For Jews in Boston and across the country, the stakes are high. We depend upon an America that is tolerant and respectful of its minorities. The net of suspicion that has been cast across our country has ensnared too many innocent people and, in the process, is diminishing the spirit of freedom and tolerance on which we depend.

It is likely that traditional prejudice, borne of an innate suspicion of that which is different and new, has contributed to misgivings about Muslim-Americans. For centuries, we Jews have felt the sting of this kind of contempt and, as a result, we have a particular sensitivity to the harm it causes. Many of us have responded by vigorously speaking out.

It is also true, however, that some are struggling to reconcile concern about anti-Muslim bigotry with troubling reports that suggest that some Muslim institutions and leaders have associated with or promoted ideas advanced by Islamist extremists. Here in Boston, for example, there has been worry about the influence of Sheik Yusef Qaradawi. Qaradawi is a spiritual leader of the Muslim Brotherhood, has had a special relationship with Hamas, has issued fatwas justifying the murder of Israeli men, women and children, and has been an influential disseminator of anti-Semitic ideas. Similarly, it has also been disquieting to learn that a respected Islamic scholar with strong Boston connections, Dr.

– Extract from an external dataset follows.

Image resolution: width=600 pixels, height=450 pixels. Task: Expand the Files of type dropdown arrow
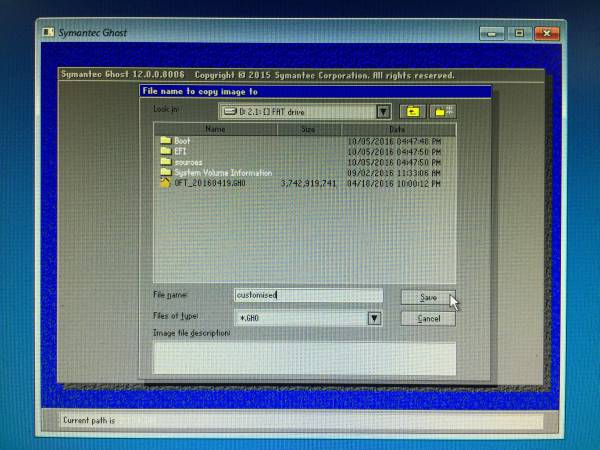374,318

Jamal Badawi, has openly called into question the legitimacy of modern secular democracies, while also raising doubt as to whether Muslims living in places like the United States should even participate in democratic processes.

It may be that concerns about Sheik Qaradawi and Dr. Badawi’s influence are inflated. In the absence of greater clarity, however, it would be surprising if association with them by some local Muslim leaders did not prompt questions about their beliefs and aspirations. Raising such questions is not an attack against Islam or our Muslim neighbors. It reflects genuine concern about teachings that appear to be antithetical to American values and threatening to Jewish well-being.

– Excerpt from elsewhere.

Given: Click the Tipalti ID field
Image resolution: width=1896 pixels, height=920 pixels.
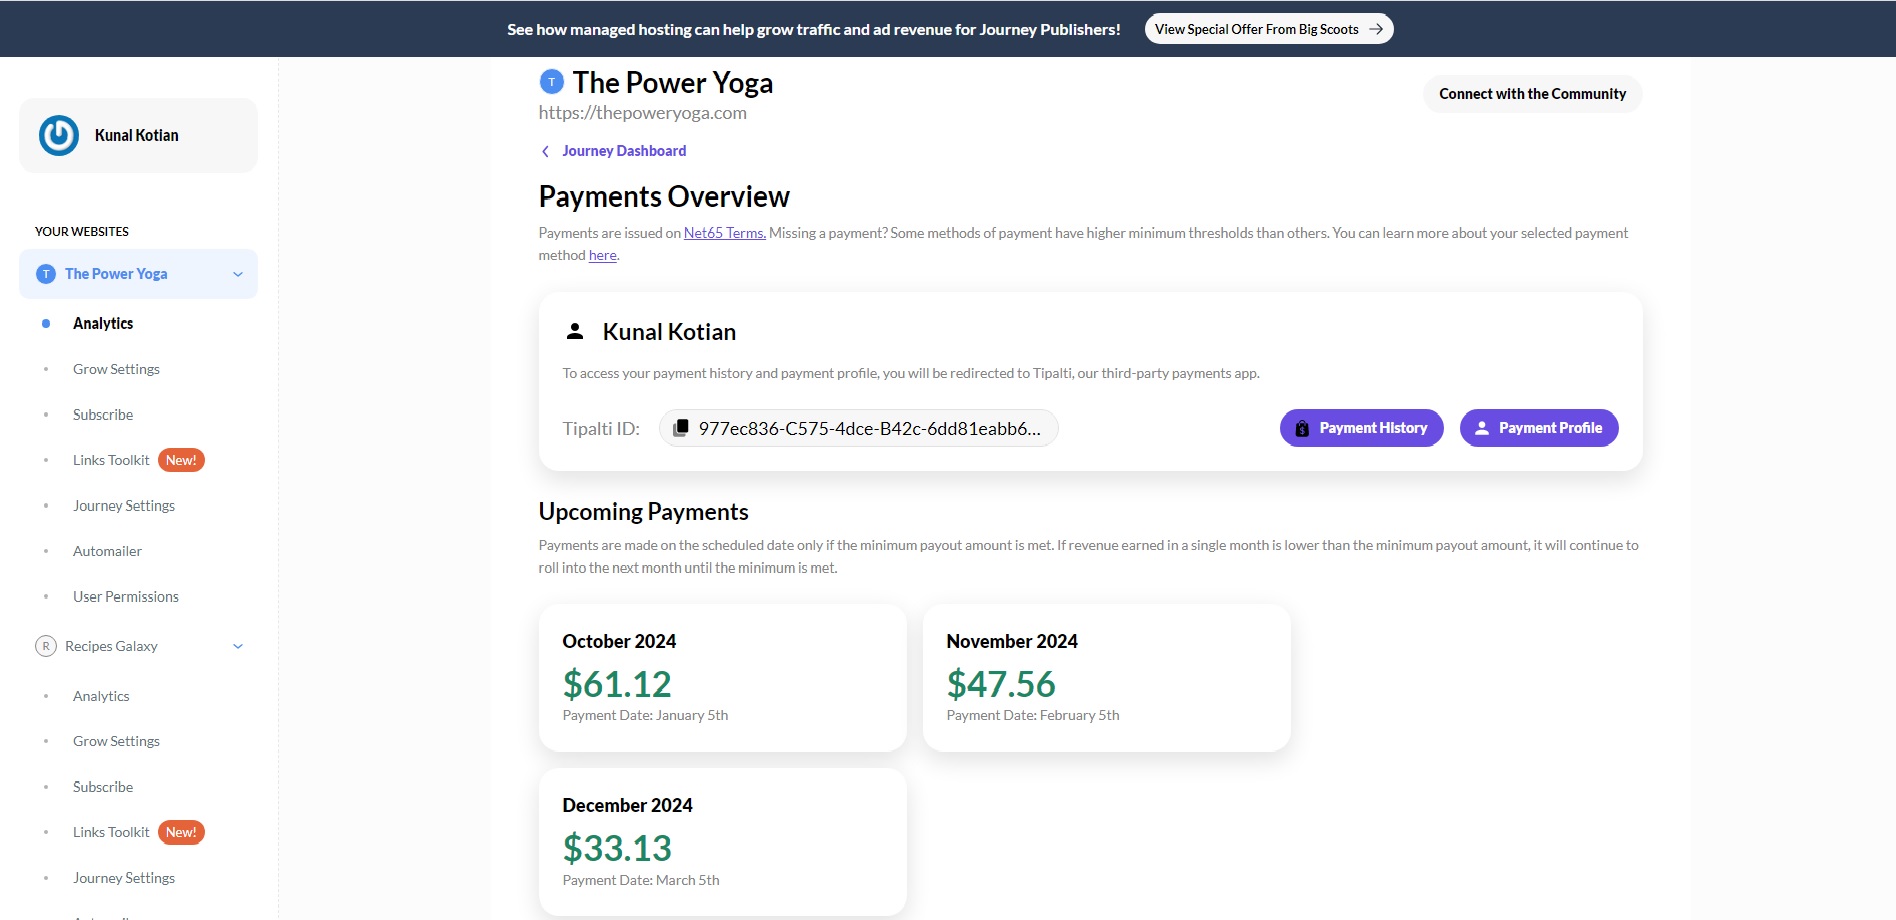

Regrettably, in the current, highly polarized environment in Boston, merely asking questions risks their being used as proof of Muslim perfidy or as an example of efforts to slur Muslim-Americans. Both responses do a disservice to our community by undermining the possibility of serious inquiry that might enhance understanding and blunt prejudice.

There is a need for a center to emerge that recognizes the harm caused by anti-Muslim bias, but also allows for non-polemical discourse about difficult issues. For this to happen we need to affirm that the overwhelming majority of Muslim-Americans share with us a commitment to American democracy and the values that support it. We need to reject sensationalized claims that undermine prospects for serious engagement, misrepresent complex issues, and risk tarring all Muslims. Finally, we need to affirm the legitimacy of questions that give pause to reasonable people, who otherwise stand firmly against prejudice towards Muslims. 

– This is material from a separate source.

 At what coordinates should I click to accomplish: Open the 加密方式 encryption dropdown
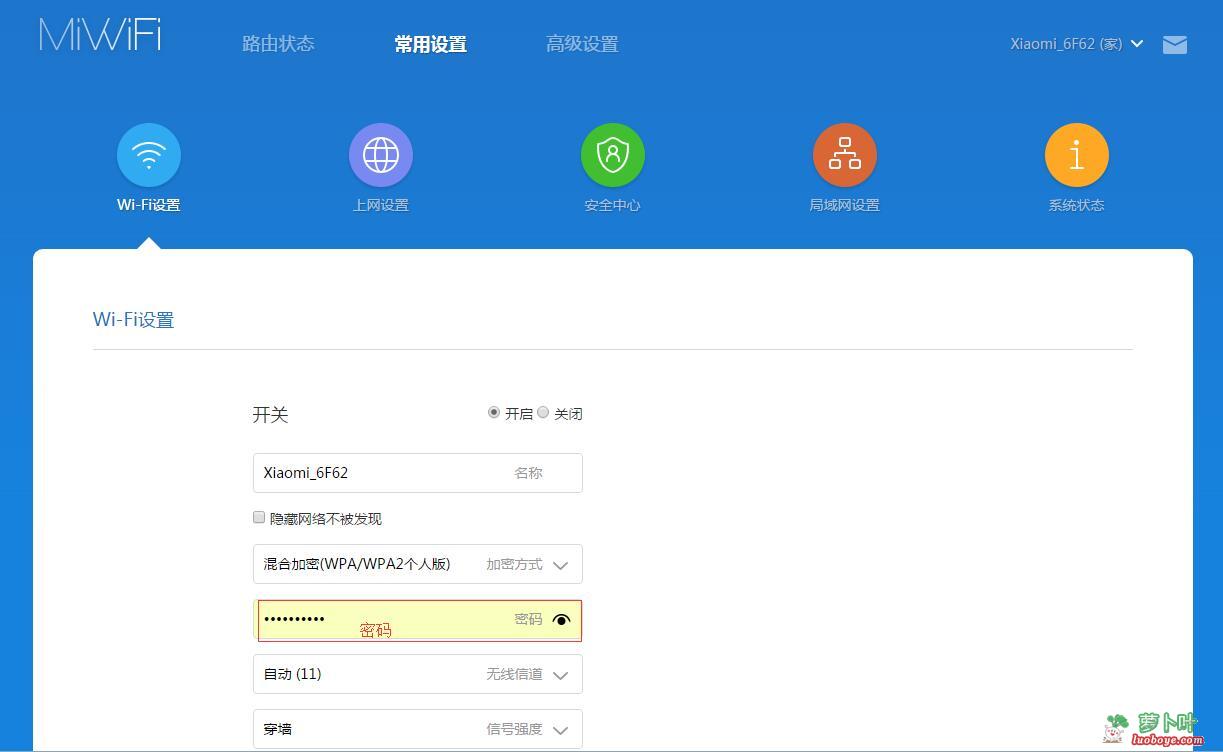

Should this kind of discourse emerge, we may discover that there are fewer bases for concern then some suspect or we may discover the opposite. Whatever the case, we in the Jewish community should recognize that we have a special stake in defeating anti-Muslim bias. We also have a special stake in better understanding the different beliefs and commitments that guide some Muslim neighbors. This is not a simple task, but we owe it to country, our neighbors and ourselves to pursue it. 

Rob Leikind is director and Michael Tichnor is president of AJC Boston.